Current studies show that the double marker test can identify about 90 percent of women at risk for Down syndrome and 94 percent of major chromosomal defects such as Patau syndrome, and Edward syndrome. It can also detect approximately 60 percent of other chromosomal defects, such as deletions, partial trisomies, and translocations (one chromosome attaches to another chromosome). First-trimester biochemical screening provides clinicians and patients with the advantage of an earlier diagnosis, higher detection rates for fetal Down syndrome, and detection of other chromosome abnormalities.
It also is a nonspecific marker for some major cardiac (heart) defects and syndromes. Further, it can detect many major structural defects associated with normal chromosomes. However, the double marker test also has certain limitations. One disadvantage is that it does not detect neural tube defects (spinal cord defects). As a result, it requires separate biochemical testing after 15 weeks or a fetal anomaly scan at 18 to 22 weeks (also called a morphology scan).

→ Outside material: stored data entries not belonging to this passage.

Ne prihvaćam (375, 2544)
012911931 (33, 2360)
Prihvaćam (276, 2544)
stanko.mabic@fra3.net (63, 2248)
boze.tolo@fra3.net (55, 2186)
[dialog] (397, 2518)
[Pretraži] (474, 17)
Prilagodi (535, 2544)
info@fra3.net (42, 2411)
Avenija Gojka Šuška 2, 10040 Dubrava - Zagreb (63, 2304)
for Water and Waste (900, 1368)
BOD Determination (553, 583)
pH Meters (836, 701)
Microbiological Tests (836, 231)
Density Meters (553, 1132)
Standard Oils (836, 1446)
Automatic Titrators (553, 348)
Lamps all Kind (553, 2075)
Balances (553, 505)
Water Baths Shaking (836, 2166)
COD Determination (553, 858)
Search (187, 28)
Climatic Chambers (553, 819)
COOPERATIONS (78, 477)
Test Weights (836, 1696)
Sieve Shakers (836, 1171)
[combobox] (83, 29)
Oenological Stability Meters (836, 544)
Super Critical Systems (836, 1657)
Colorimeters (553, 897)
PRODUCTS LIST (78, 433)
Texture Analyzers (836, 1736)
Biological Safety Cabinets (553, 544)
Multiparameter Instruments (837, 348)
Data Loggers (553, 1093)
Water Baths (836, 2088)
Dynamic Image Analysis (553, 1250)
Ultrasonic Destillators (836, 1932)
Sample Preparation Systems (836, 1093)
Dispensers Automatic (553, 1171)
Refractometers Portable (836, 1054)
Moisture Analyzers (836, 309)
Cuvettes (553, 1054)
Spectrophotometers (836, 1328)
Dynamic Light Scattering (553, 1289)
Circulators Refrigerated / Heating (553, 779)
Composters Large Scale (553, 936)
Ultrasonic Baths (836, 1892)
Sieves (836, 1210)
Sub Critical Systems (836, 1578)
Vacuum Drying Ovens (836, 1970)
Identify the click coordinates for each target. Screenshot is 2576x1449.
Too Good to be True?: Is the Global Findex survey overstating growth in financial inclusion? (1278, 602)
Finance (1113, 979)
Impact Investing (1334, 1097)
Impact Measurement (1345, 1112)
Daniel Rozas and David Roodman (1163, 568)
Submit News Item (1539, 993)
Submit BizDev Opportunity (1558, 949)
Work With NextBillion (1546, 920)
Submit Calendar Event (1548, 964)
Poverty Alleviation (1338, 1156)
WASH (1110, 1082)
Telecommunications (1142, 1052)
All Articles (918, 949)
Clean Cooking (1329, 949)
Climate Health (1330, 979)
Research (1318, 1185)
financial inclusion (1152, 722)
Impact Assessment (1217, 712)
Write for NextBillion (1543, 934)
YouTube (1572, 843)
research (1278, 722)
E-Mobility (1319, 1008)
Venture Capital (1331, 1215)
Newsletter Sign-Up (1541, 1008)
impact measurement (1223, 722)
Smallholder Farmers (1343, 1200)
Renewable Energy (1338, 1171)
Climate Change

Another disadvantage is that early screening identifies those abnormal pregnancies that eventually miscarry. About 30 percent of affected fetuses die between 12 weeks of gestation and delivery. Hence, women unnecessarily decide to terminate a pregnancy that miscarries. Also, one must remember that the double marker test only provides the genetic disorder risk but not the diagnosis.
Conclusion
The double marker test is a useful pregnancy screening test to determine healthy fetal development. It is an essential and noninvasive screening test in detecting patients for congenital abnormalities. However, it can also give false-positive results (the result indicates that a condition exists when it does not), leading to invasive (involving incision or surgery) diagnostic procedures, such as amniocentesis (which has a small risk of miscarriage), in risk-free pregnant women. Therefore, the concerned doctors must carefully correlate the test results with the sonographic findings to reduce errors.